Sorry, but that's not correct. The two music samples in the YouTube video only show differences in amplitude in the 20-22kHz range and virtually no phase differences.

1714749951801.png
 
Sorry, but that's not correct. The two music samples in the YouTube video only show differences in amplitude in the 20-22kHz range and virtually no phase differences.

View attachment 367362
Check out the difference spectrogram. They indeed show differences lower down. Very minor though.
 
Amir disclosed in his blind testing video (will add a link when I find it) that for the 'key chimes' example, he was able to pass the ABX test by focusing on the tail-end of the file and turning the volume way up.

I feel something similar may have been done here - focus on a 1-2 second section of the files that is predominantly high treble, use headphones with strong output in that region and crank the volume knob.

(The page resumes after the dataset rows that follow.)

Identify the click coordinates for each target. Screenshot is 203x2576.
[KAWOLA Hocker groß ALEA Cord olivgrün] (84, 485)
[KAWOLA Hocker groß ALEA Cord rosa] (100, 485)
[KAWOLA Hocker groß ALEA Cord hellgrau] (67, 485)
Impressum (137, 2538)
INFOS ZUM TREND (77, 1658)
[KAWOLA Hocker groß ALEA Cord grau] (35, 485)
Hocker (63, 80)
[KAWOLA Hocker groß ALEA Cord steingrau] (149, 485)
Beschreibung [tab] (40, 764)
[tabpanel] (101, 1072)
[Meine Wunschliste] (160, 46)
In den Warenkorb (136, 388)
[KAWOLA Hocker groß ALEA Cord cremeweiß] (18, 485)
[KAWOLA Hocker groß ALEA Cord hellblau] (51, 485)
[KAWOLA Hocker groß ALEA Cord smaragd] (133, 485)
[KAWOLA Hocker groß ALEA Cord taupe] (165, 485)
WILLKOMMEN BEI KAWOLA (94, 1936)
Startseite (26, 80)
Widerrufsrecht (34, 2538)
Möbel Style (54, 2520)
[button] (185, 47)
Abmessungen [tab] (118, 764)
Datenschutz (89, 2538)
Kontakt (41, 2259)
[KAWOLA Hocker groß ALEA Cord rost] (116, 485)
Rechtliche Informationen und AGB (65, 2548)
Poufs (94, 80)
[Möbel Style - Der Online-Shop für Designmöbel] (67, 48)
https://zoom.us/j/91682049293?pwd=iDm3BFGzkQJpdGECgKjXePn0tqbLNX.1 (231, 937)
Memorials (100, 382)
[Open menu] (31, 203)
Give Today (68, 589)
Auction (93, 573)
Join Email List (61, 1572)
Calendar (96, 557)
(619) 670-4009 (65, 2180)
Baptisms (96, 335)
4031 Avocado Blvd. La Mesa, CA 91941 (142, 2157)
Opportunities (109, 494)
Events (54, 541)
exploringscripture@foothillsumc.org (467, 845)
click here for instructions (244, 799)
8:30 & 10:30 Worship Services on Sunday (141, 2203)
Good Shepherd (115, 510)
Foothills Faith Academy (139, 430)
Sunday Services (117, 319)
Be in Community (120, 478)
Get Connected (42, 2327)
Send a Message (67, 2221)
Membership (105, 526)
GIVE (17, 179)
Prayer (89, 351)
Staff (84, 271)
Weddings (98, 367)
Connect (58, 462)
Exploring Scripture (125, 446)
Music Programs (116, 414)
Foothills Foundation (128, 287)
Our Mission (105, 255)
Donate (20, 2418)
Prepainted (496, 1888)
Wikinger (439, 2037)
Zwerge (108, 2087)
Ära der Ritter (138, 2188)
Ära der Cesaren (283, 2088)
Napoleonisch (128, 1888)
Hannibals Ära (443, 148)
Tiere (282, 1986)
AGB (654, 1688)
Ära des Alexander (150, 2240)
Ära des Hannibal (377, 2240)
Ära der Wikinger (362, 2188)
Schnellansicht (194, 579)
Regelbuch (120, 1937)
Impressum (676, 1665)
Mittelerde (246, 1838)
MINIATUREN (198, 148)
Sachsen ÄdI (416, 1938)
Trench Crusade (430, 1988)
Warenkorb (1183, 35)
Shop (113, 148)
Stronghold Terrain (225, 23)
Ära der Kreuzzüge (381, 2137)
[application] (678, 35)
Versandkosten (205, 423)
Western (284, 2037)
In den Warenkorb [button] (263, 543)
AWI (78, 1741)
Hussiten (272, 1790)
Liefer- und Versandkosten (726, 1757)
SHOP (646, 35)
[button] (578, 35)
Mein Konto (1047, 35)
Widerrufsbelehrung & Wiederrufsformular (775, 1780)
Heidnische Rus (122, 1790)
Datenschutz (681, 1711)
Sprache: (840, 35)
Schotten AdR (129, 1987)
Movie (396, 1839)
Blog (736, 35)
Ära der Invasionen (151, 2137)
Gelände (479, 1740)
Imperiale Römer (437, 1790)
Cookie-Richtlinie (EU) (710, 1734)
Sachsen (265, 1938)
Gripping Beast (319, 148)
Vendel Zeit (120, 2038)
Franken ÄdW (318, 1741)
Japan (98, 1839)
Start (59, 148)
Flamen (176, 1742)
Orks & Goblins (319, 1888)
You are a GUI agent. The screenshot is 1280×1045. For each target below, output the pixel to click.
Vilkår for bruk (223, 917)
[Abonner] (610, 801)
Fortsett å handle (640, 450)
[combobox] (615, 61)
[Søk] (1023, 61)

Sure we loose hearing in high frequencies as we age but isn't it more of a reduction in sensitivity and not a total loss of hearing that band? So if you cannot hear 20kHz played at normal levels, you still may be able to hear it at very high levels.
 
I followed the instructions from this reddit post and made a .wav file of the differences, but boosted it by 47dB. The lower frequencies are quietly audible and visible on the spectrogram when amplified this much. The poster identifies a 0.0001dB difference between the two files, so some of this difference may be due to the volume difference.
Sorry, but that's not correct. The two music samples in the YouTube video only show differences in amplitude in the 20-22kHz range and virtually no phase differences.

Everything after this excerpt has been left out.